Orlando killer Omar Mateen claimed responsibility for his assault in a 911 call during the massacre, identifying himself as an Islamic soldier, according to partial transcripts released Monday that were scrubbed of any references to the Islamic State terror group. Utv Pakistan Report
“Praise be to God, and prayers as well as peace be upon the prophet of God [in Arabic]. I let you know, I’m in Orlando and I did the shootings,” Mateen told a 911 dispatcher during a 50-second phone call at 2:35 a.m. on June 12.
“I pledge allegiance to [omitted] may God protect him [in Arabic], on behalf of [omitted],” Mateen told the dispatcher.
The Justice Department’s release omitted any references to ISIS or Islamic State leader Abu Bakr al-Baghdadi, although Mateen is known from prior FBI statements to have pledged allegiance to the ISIS chief and expressed solidarity with other terrorists.
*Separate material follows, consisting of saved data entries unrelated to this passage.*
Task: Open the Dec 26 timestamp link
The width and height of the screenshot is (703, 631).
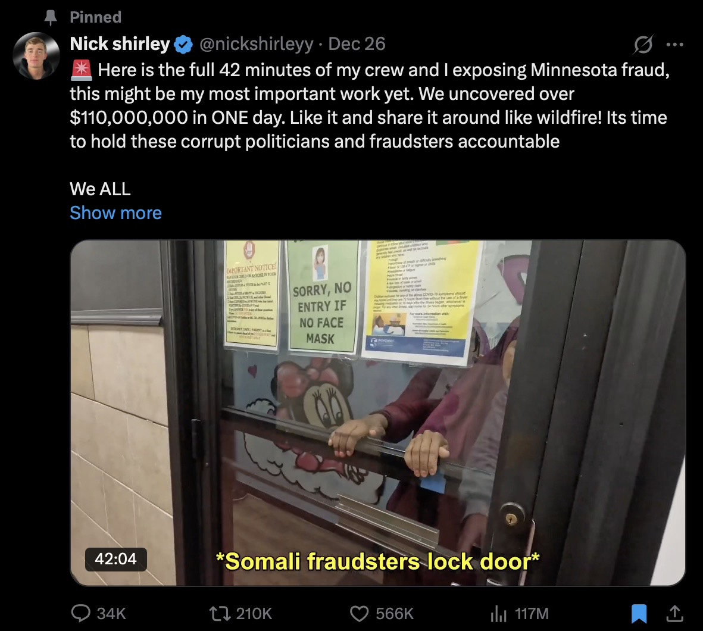Action: coord(357,43)
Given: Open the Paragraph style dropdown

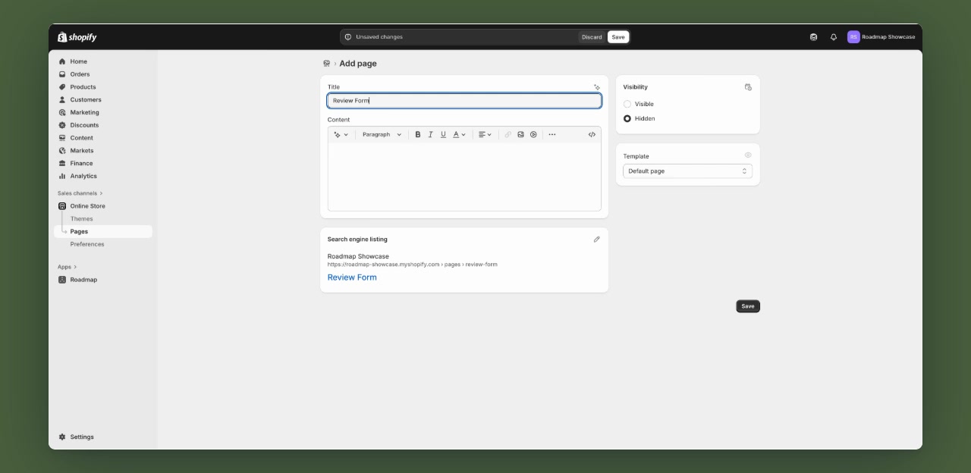Looking at the screenshot, I should tap(382, 134).
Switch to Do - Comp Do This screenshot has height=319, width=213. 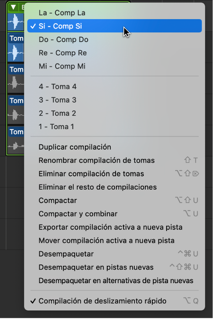[63, 40]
“As the killer made these statements, he did so in a chilling, calm and deliberate manner,” Assistant Special Agent in Charge Ron Hopper said during a Monday news conference.
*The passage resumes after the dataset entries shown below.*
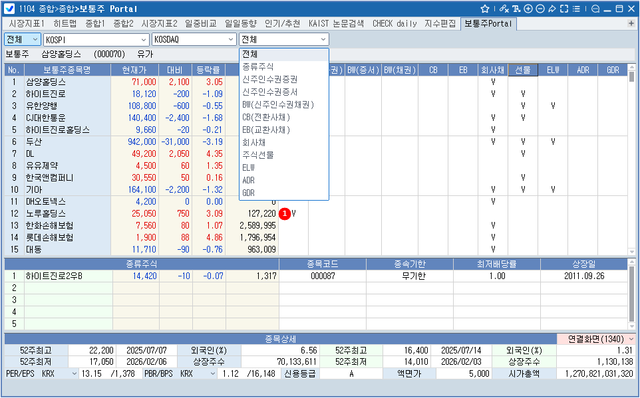Image resolution: width=640 pixels, height=398 pixels.
Task: Zoom in with the plus circle icon
Action: (x=528, y=9)
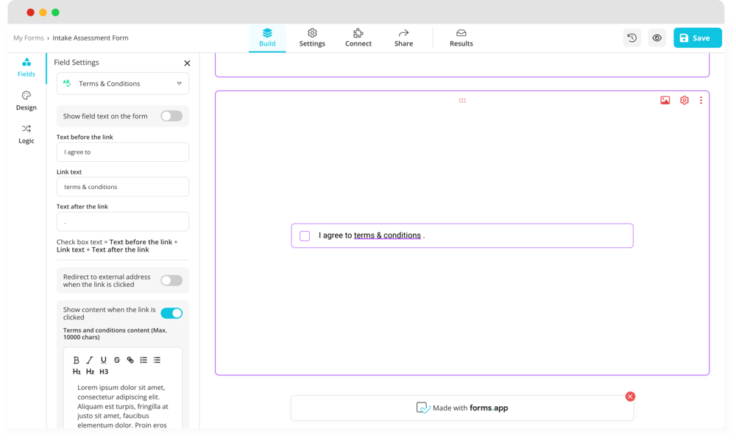Toggle Show field text on the form
736x440 pixels.
point(171,116)
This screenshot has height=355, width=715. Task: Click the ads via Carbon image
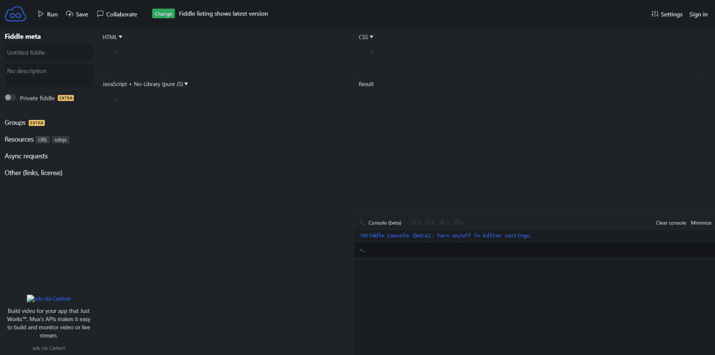tap(48, 299)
The decision to redact certain crucial references was controversial. Speaker of the House Paul Ryan, R-Wis., blasted the move in a statement.
“Selectively editing this transcript is preposterous,” Ryan said. “We know the shooter was a radical Islamist extremist inspired by ISIS. We also know he intentionally targeted the LGBT community. The administration should release the full, unredacted transcript so the public is clear-eyed about who did this, and why.”
Hopper, however, defended the deletions.
“[Mateen] does not represent the religion of Islam, but a perverted view,” Hopper said, later adding: “Part of the redacting is meant to not give credence to individuals who have done terrorist attacks in the past. We’re not gonna propagate their violent rhetoric.”
United States Attorney Lee Bentley was asked if the omissions conflicted with Florida law. He said they did not.
“This is a federal investigation,” Bentley said. “The Attorney General decided upon this limited release.”
According to the Justice Department report, Mateen said twice during the 911 call and at least once during later negotiations that he pledged “allegiance to [omitted].” Investigators said he spoke to negotiators in three different calls at 2:48 a.m., 3:03 a.m. and 3:24 a.m. The longest call was the second at 16 minutes. The third call, at three minutes, was the shortest. The first call lasted nine minutes.
During one call, Mateen told negotiators that the U.S. should stop bombing Syria and Iraq — the countries with regions that comprise ISIS’ so-called caliphate. He said the bombings were why he was “out here right now.”
Mateen killed 49 people and wounded 53 more inside the gay nightclub Pulse. He was later killed in a shootout with police.
The calls with crisis negotiators may explain why officials waited three hours — until 5:14 a.m. — before ramming a hole in the side of the club to free hostages and engage Mateen in a final, deadly fight. During those three hours, Mateen was holed up in a bathroom with several hostages, though authorities have said no gun shots were fired during this period.
The summary shows that Mateen told negotiators he had a “vehicle outside that has some bombs. Just to let you know. You people are gonna get it, and I’m gonna ignite it if they try to do anything stupid.”
Mateen claimed he had an explosive vest similar to the kind used by terrorists “in France,” referencing the November terror attack in Paris.
“In the next few days, you’re going to see more of this type of action going on,” Mateen said.
He also reportedly told hostages that he would put suicide vests on them.
No explosives were ever found on Mateen inside the club or in any vehicles outside. Mateen was armed with two guns during the rampage.